Exercise
In the entries that follow, locate the line with "At what coordinates", then restate that line and all later lines exactly as they appear, leaving pictures out.

Source records
········

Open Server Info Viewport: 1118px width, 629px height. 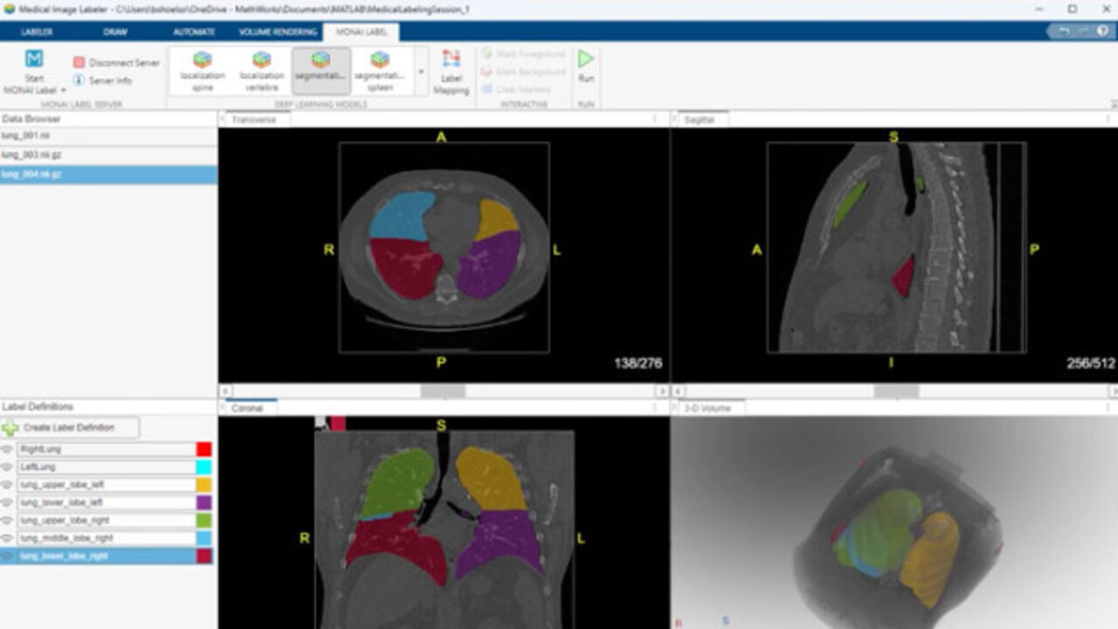(79, 80)
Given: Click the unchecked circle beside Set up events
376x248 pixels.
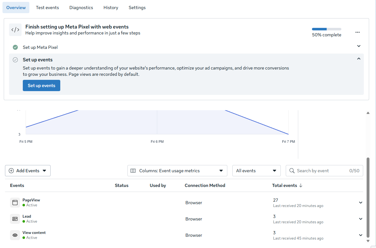Looking at the screenshot, I should pyautogui.click(x=15, y=60).
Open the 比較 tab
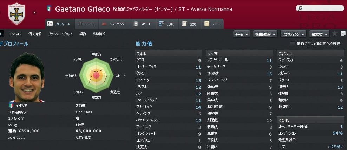 coord(166,24)
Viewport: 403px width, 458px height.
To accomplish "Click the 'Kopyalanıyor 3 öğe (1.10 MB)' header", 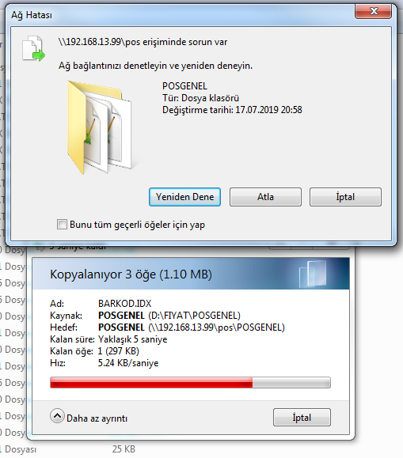I will coord(131,274).
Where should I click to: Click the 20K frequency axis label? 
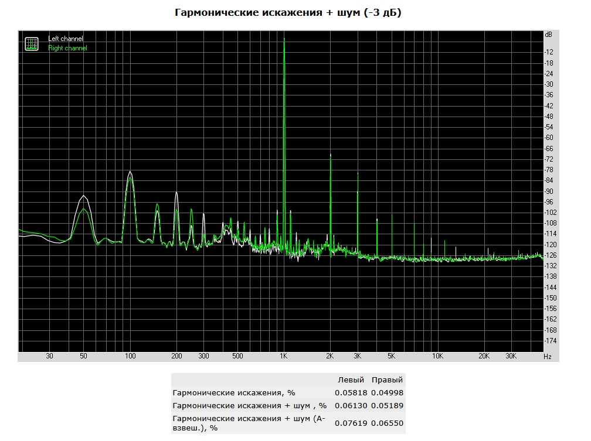tap(484, 356)
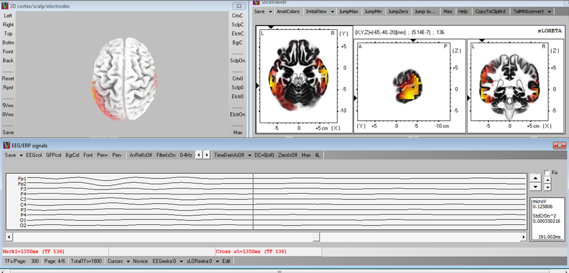Toggle the ZeroIsOff setting
Screen dimensions: 569x273
[x=286, y=155]
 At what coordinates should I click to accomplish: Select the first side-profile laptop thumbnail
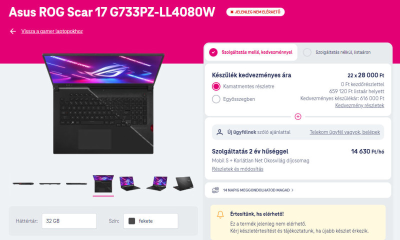coord(23,184)
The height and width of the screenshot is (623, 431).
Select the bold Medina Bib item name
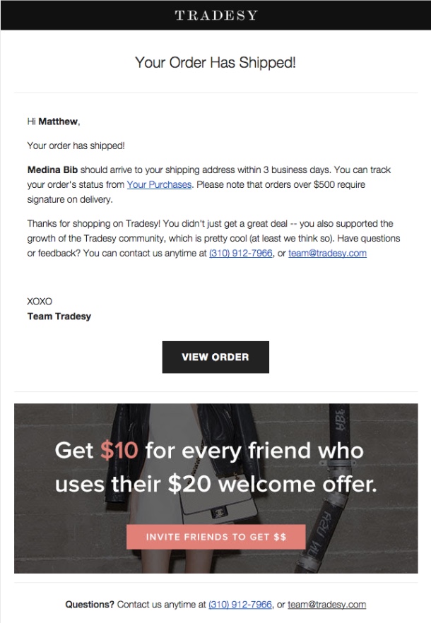(52, 170)
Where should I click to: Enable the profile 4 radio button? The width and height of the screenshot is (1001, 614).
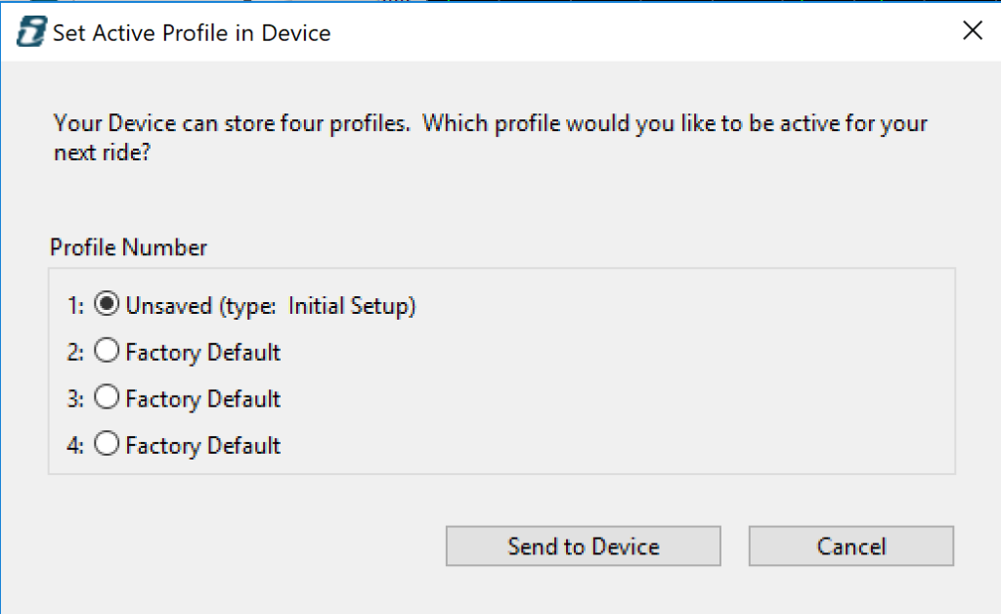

········

Solved exercise
 At what coordinates should I click to accomplish: Select the first side-profile laptop thumbnail
coord(23,184)
The height and width of the screenshot is (623, 431).
Select the bold Medina Bib item name
(52, 170)
Where should I click to: Enable the profile 4 radio button? The width and height of the screenshot is (1001, 614).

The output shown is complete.